- Textauszug -
************
Sozialminister Manne Lucha (Grüne) macht die Nutzung des Heidelberger Ex-Gefängnisses »Fauler Pelz« für die Therapie suchtkranker Straftäter zur Chefsache: Im Gemeinderat der Stadt will er am heutigen Donnerstagabend dafür werben, in dem landeseigenen Gebäudekomplex übergangsweise 80 Patienten aus dem Maßregelvollzug unterzubringen. Die Übergangslösung soll im Sommer 2025 auslaufen, wenn weitere Kapazitäten geschaffen worden sind. Die Stadt lehnt die Pläne ab und will den Ort für eine Nutzung der Universität vorhalten. Der Konflikt droht, vor Gericht ausgetragen zu werden.
Diese Eskalation will Lucha mit seinem Erscheinen im Gemeinderat verhindern, bevor dort über einen Vorschlag eines seiner erbittertsten Gegner, des Heidelberger Oberbürgermeisters Eckart Würzner, abgestimmt wird. Das parteilose Stadtoberhaupt will erwirken, dass der Bauantrag des Ministeriums zur Sanierung der Liegenschaften ein Jahr zurückgestellt wird - aus Sicht von Beobachtern der Todesstoß für das Projekt.
Die SPD-Fraktion hatte Lucha zur Gemeinderatssitzung eingeladen, in der Würzners Idee zur Abstimmung steht. Fraktionschefin Anke Schuster meint: »Es ist ein Akt der Höflichkeit, dass sich beide Seiten anhören.« Das Land hingegen habe die Stadträte links liegen gelassen. »Man hat der Universität den Schlüssel weggenommen und Waschbecken aus der Wand gerissen, ohne uns zu unterrichten.« Schuster will Lucha vor allem bei der Frage auf den Zahn fühlen, ob er Alternativen zum »Faulen Pelz« geprüft habe. »Baden-Württemberg ist groß - da muss es andere Möglichkeiten geben.«
Das 48-köpfige Gremium lehnt in einer gemeinsamen Stellungnahme die Pläne des Landes ab, weil sie eine »qualitätsvolle Stadtentwicklung im traditionellsten Stadtteil Heidelbergs behindern würden«. Der »Faule Pelz« solle künftig Raum für Arbeits- und Forschungsplätze der Uni bieten und den Bürgern offen stehen.
************
- Datenblock -
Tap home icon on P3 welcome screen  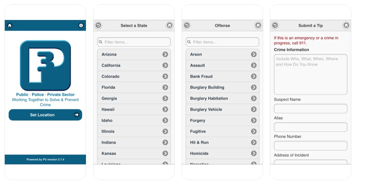pyautogui.click(x=10, y=25)
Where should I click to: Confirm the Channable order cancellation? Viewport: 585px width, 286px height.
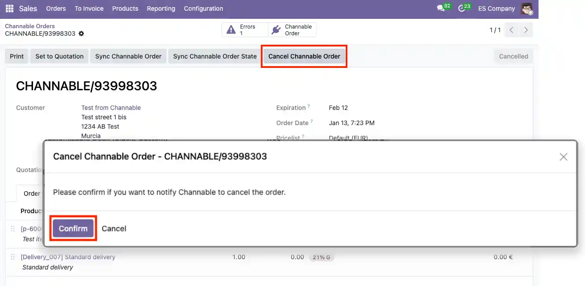[73, 228]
************
- Aufgabenblock -
1. Geben Sie den Abschnitt des Textauszugs wortgetreu wieder, der mit den Worten „Diese Eskalation will“ beginnt und mit „für das Projekt.“ endet.
2. Beantworten Sie anhand des Textauszugs:
(a) Wie viele Patienten aus dem Maßregelvollzug sollen übergangsweise im »Faulen Pelz« untergebracht werden?
(b) Wer führt die SPD-Fraktion im Gemeinderat?
(c) Aus wie vielen Mitgliedern besteht das Gremium, das die Pläne des Landes in einer gemeinsamen Stellungnahme ablehnt?

- Lösungen -
1.
Diese Eskalation will Lucha mit seinem Erscheinen im Gemeinderat verhindern, bevor dort über einen Vorschlag eines seiner erbittertsten Gegner, des Heidelberger Oberbürgermeisters Eckart Würzner, abgestimmt wird. Das parteilose Stadtoberhaupt will erwirken, dass der Bauantrag des Ministeriums zur Sanierung der Liegenschaften ein Jahr zurückgestellt wird - aus Sicht von Beobachtern der Todesstoß für das Projekt.

2.
(a) 80
(b) Anke Schuster
(c) 48